Q. What the toolset is and how it can be used in an organisation?
CF. The toolset is based on four templates applied in a configurable process depending on the specific application. The templates are used and combined in different ways to explore either a generic technology opportunity or particular applications of the technology. The toolset can be used in a workshop setting by a group of commercial and technical staff.
Results indicate that the toolset has successfully probed technological, environmental and social capabilities of a new technology development.
Q. Are you able to briefly explain what each of these mapping tools can tell you and at what point you recommend they are used?
CF. We propose a configurable workshop format, drawing upon four mapping tools:
- 1. Benefits Mapping (used as technology or market driven)
- 2. Industry Structure Analysis
- 3. Cambridge Value Mapping
- 4. Performance Dimensions Comparison.
The suggested tool usage for different technology assessment stages are shown below.
- Generic technology prospect – templates (1), (2), (4)
- Particular technology application/s – templates (1), (3) for each application, (4)
- Technology-enhanced product or service – template (3)
Also there are four templates:
- 1. The Benefits Mapping template helps to translate the technology’s features into benefits that meet customer or user’s current or potential needs. Alternatively, it can be used to flesh out a commercial opportunity and the resultant technological challenge.
- 2. The Industry Structure Analysis template is used for exploring new markets which are unfamiliar to the organisation but have the potential to be well served by a new technology prospect.
- 3. The Cambridge Value Mapping template is used to analyse routes to enhance sustainable value creation for a wider range of stakeholders.
- 4. The Performance Dimensions template is used to focus action plans and captures key performance requirements necessary for the adoption of any technology by a particular application and market sector.
Q. Can you give some examples of the information gained by the companies that made them review their technology development?

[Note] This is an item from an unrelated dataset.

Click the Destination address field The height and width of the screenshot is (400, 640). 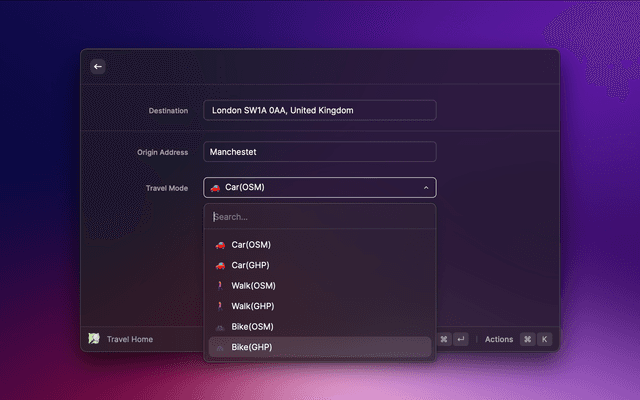(x=319, y=110)
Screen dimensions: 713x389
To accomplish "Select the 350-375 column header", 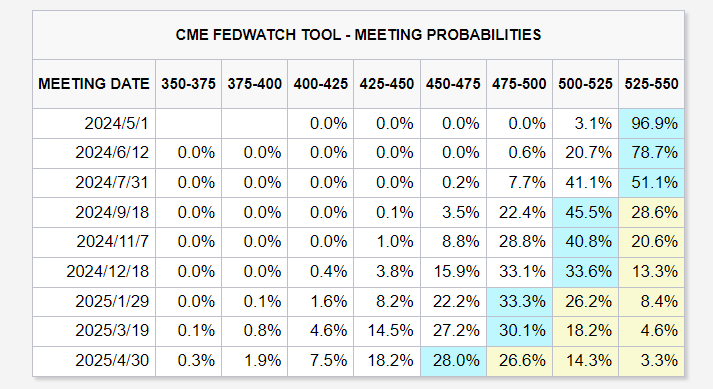I will tap(188, 84).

CF. Selecting and implementing appropriate approaches and quantifying their value contribution is difficult. Using this proposed toolset helped companies to take decisions and subsequent actions on the development path for new technologies under consideration, and secure organisational back-up for either advancing the project or taking a different direction for further development.
For example:
The process prompted one company to identify extra solutions to a performance problem in an existing product, leading to design workshops to develop the most promising solution. Another workshop identified several plausible new applications of an emergent technology that are now focusing the direction of ongoing company research.
A. In the conclusions you mention that the toolkit made R&D professionals think differently – can you give an example of that?
CF. The toolset aims to support decision-making by assessing potential value in relation to technology benefits, market insights and sustainability thinking, giving depth and breadth, and building on the strengths of the powerful individual tools that have been proven in past applications.
The integration of sustainable thinking in this process occurs by making the understanding of multiple forms of value for several distinct stakeholders the core of the process and the key driver for development of action plans for the technology under consideration.
This is a tangible example of prospective sensemaking – making sense of current information to shape future options – by providing visual and textual documents that help the collective definition of new courses of action.
For example:
The toolset helped the technologists in one company realise that their intended technology application as a replacement manufacturing process was unlikely at present taking into account the stakeholder perspectives. However two new potentially high value opportunities using the technology were identified: upgrading the input to a specific process operation in the current process and improving a service for customers in a specific setting.